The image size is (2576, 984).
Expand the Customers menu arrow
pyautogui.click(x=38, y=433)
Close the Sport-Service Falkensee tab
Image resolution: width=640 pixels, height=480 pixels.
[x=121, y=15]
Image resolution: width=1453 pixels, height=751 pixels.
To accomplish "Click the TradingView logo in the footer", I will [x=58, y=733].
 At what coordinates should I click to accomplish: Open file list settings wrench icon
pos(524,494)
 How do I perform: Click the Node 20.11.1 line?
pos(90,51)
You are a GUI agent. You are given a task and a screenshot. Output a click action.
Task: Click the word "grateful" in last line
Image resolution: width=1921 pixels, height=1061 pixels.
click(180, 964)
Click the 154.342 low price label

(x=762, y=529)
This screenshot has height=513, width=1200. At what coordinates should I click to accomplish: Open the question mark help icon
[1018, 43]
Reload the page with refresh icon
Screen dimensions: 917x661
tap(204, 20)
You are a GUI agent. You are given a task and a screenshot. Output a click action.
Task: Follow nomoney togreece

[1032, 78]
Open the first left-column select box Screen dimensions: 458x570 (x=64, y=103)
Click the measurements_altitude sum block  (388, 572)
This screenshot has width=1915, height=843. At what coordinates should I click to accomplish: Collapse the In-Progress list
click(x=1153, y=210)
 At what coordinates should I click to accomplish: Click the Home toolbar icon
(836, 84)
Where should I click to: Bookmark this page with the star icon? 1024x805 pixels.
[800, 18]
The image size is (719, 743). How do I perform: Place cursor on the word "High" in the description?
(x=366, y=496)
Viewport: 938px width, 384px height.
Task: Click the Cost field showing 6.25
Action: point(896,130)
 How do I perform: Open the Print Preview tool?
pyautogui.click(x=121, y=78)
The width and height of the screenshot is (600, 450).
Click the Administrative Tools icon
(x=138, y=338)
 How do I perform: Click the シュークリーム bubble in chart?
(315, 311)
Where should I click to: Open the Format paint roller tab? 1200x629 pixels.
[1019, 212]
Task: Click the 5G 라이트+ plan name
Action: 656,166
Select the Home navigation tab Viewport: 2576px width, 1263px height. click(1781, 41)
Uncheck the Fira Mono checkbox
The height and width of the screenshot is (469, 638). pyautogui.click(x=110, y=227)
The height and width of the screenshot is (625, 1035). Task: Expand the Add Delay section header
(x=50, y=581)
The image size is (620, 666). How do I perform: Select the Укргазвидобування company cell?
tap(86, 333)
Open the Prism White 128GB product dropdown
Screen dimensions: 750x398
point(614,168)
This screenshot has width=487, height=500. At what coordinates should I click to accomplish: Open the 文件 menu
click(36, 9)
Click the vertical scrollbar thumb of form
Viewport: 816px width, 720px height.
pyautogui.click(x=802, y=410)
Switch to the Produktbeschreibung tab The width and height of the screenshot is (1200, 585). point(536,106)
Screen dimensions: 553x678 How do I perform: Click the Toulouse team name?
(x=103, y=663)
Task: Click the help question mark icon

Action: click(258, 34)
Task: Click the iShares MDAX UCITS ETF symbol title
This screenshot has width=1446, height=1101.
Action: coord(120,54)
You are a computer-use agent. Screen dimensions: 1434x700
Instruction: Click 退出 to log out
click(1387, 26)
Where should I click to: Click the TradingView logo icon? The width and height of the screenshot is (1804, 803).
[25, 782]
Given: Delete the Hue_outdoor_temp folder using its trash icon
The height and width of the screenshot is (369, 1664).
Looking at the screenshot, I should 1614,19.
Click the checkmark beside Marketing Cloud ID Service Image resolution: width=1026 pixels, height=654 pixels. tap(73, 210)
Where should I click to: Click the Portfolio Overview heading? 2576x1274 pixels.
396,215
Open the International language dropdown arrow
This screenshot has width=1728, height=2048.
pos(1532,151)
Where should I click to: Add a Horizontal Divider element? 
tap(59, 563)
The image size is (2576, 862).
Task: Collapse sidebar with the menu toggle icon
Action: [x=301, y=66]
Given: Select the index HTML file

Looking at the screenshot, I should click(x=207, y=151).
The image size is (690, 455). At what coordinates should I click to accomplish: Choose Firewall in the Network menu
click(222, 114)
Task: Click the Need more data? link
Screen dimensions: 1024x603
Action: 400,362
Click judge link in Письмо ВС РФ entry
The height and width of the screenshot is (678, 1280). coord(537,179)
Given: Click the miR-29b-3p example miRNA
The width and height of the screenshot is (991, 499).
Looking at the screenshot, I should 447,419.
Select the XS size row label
|---|
§ What you will do
Transcribe every entry exactly, omitting nothing.

§ Answer to this exercise
The image size is (2576, 984).
Expand the Customers menu arrow
pyautogui.click(x=38, y=433)
Close the Sport-Service Falkensee tab
Image resolution: width=640 pixels, height=480 pixels.
[x=121, y=15]
Image resolution: width=1453 pixels, height=751 pixels.
To accomplish "Click the TradingView logo in the footer", I will [x=58, y=733].
 At what coordinates should I click to accomplish: Open file list settings wrench icon
pos(524,494)
 How do I perform: Click the Node 20.11.1 line?
pos(90,51)
You are a GUI agent. You are given a task and a screenshot. Output a click action.
Task: Click the word "grateful" in last line
Image resolution: width=1921 pixels, height=1061 pixels.
click(180, 964)
Click the 154.342 low price label

(x=762, y=529)
This screenshot has height=513, width=1200. At what coordinates should I click to accomplish: Open the question mark help icon
[1018, 43]
Reload the page with refresh icon
Screen dimensions: 917x661
tap(204, 20)
You are a GUI agent. You are given a task and a screenshot. Output a click action.
Task: Follow nomoney togreece

[1032, 78]
Open the first left-column select box Screen dimensions: 458x570 (x=64, y=103)
Click the measurements_altitude sum block  (388, 572)
This screenshot has width=1915, height=843. At what coordinates should I click to accomplish: Collapse the In-Progress list
click(x=1153, y=210)
 At what coordinates should I click to accomplish: Click the Home toolbar icon
(836, 84)
Where should I click to: Bookmark this page with the star icon? 1024x805 pixels.
[800, 18]
The image size is (719, 743). How do I perform: Place cursor on the word "High" in the description?
(x=366, y=496)
Viewport: 938px width, 384px height.
Task: Click the Cost field showing 6.25
Action: point(896,130)
 How do I perform: Open the Print Preview tool?
pyautogui.click(x=121, y=78)
The width and height of the screenshot is (600, 450).
Click the Administrative Tools icon
(x=138, y=338)
 How do I perform: Click the シュークリーム bubble in chart?
(315, 311)
Where should I click to: Open the Format paint roller tab? 1200x629 pixels.
[1019, 212]
Task: Click the 5G 라이트+ plan name
Action: 656,166
Select the Home navigation tab Viewport: 2576px width, 1263px height. click(1781, 41)
Uncheck the Fira Mono checkbox
The height and width of the screenshot is (469, 638). pyautogui.click(x=110, y=227)
The height and width of the screenshot is (625, 1035). Task: Expand the Add Delay section header
(x=50, y=581)
The image size is (620, 666). How do I perform: Select the Укргазвидобування company cell?
tap(86, 333)
Open the Prism White 128GB product dropdown
Screen dimensions: 750x398
point(614,168)
This screenshot has width=487, height=500. At what coordinates should I click to accomplish: Open the 文件 menu
click(36, 9)
Click the vertical scrollbar thumb of form
Viewport: 816px width, 720px height.
pyautogui.click(x=802, y=410)
Switch to the Produktbeschreibung tab The width and height of the screenshot is (1200, 585). point(536,106)
Screen dimensions: 553x678 How do I perform: Click the Toulouse team name?
(x=103, y=663)
Task: Click the help question mark icon

Action: click(258, 34)
Task: Click the iShares MDAX UCITS ETF symbol title
This screenshot has width=1446, height=1101.
Action: coord(120,54)
You are a computer-use agent. Screen dimensions: 1434x700
Instruction: Click 退出 to log out
click(1387, 26)
Where should I click to: Click the TradingView logo icon? The width and height of the screenshot is (1804, 803).
[25, 782]
Given: Delete the Hue_outdoor_temp folder using its trash icon
The height and width of the screenshot is (369, 1664).
Looking at the screenshot, I should 1614,19.
Click the checkmark beside Marketing Cloud ID Service Image resolution: width=1026 pixels, height=654 pixels. tap(73, 210)
Where should I click to: Click the Portfolio Overview heading? 2576x1274 pixels.
396,215
Open the International language dropdown arrow
This screenshot has width=1728, height=2048.
pos(1532,151)
Where should I click to: Add a Horizontal Divider element? 
tap(59, 563)
The image size is (2576, 862).
Task: Collapse sidebar with the menu toggle icon
Action: [x=301, y=66]
Given: Select the index HTML file

Looking at the screenshot, I should click(x=207, y=151).
The image size is (690, 455). At what coordinates should I click to accomplish: Choose Firewall in the Network menu
click(222, 114)
Task: Click the Need more data? link
Screen dimensions: 1024x603
Action: 400,362
Click judge link in Письмо ВС РФ entry
The height and width of the screenshot is (678, 1280). coord(537,179)
Given: Click the miR-29b-3p example miRNA
The width and height of the screenshot is (991, 499).
Looking at the screenshot, I should 447,419.
Select the XS size row label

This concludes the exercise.